Mom’s Minute Monthly- eMeals

In case you missed our last MMM, we shared some great ideas as we get back into a routine now that summer has ended. One of those tips was eMeals.

eMeals is a site designed specifically for busy moms (not really, but it is super helpful!).  You can select the plan that you like (for instance, classic, kid-friendly, gluten-free, diabetic, paleo, etc) and your family size. Each Wednesday a new menu plan is emailed to you and includes recipes and a shopping list specifically for your plan. It’s wonderful! If you have a smartphone, you can download the eMeals app and it will allow you to add items to your shopping list, cross off items you already have, and if you have the classic menu plan, it will even calculate your total grocery cost for the week. It has been a huge blessing in the two weeks that I’ve used it!

I signed up for the classic plan with a family size of 3-6 (the most it would allow me to do). I then selected Publix as my grocery store. For my family of 9, I’ve been spending about $80 each week on groceries since starting the program. What I like most about eMeals is that I can preview the recipes prior to shopping so I can adjust the amount of meat I need to purchase. Plus, every meal I have prepared has been so delicious- even my kids love them!

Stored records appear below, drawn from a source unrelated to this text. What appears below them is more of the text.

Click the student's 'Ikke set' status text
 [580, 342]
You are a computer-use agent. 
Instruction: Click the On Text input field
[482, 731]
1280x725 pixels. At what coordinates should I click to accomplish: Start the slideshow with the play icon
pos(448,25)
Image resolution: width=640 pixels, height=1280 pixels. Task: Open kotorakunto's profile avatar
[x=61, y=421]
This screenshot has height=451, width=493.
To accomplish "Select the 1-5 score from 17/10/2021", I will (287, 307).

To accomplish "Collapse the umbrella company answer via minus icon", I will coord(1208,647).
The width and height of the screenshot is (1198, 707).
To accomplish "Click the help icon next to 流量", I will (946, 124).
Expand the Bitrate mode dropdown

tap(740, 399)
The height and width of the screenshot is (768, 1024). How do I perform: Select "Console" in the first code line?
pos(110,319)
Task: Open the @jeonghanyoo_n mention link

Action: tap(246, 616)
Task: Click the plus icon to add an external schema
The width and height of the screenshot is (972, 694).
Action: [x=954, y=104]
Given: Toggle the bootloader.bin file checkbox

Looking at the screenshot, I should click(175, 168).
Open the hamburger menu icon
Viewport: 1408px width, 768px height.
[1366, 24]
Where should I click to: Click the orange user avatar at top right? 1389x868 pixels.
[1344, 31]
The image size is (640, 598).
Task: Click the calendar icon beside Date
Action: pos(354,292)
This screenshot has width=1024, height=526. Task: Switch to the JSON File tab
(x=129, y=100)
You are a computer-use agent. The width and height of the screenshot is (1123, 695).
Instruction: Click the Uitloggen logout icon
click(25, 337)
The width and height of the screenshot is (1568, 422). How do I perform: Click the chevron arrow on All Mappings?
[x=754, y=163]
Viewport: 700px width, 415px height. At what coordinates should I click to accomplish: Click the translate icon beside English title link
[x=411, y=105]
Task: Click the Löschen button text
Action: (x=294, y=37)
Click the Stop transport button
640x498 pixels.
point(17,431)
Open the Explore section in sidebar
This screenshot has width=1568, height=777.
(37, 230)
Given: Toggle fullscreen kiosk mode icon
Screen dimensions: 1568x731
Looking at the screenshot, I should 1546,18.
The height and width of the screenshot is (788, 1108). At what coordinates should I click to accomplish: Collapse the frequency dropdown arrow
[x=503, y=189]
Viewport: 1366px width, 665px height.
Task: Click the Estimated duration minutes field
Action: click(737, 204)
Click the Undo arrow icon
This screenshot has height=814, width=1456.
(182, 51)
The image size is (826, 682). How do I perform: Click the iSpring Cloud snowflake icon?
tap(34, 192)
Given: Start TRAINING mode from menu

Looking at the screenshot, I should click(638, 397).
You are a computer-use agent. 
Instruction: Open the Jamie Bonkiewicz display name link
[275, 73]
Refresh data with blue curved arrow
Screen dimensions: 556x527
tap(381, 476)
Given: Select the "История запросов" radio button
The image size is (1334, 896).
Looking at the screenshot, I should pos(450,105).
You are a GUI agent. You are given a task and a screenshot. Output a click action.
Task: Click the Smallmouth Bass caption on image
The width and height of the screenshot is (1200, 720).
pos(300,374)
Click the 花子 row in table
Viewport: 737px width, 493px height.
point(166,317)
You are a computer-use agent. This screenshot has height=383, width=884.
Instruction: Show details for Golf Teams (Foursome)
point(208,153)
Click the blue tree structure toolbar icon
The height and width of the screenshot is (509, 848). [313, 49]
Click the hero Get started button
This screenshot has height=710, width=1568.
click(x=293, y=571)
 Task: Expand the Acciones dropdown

I also really like that most of the meals include fresh produce, and I am broadening my cooking skills as I prepare different recipes and dishes.

So, have I sold you on eMeals?! If so, right now if you sign up you can save 20% off a yearly subscription. The dinner-only plan is regularly $58, but when you enter code SCHOOL, you will pay only $46.40. That’s less than $4 per month for stress-free meal planning!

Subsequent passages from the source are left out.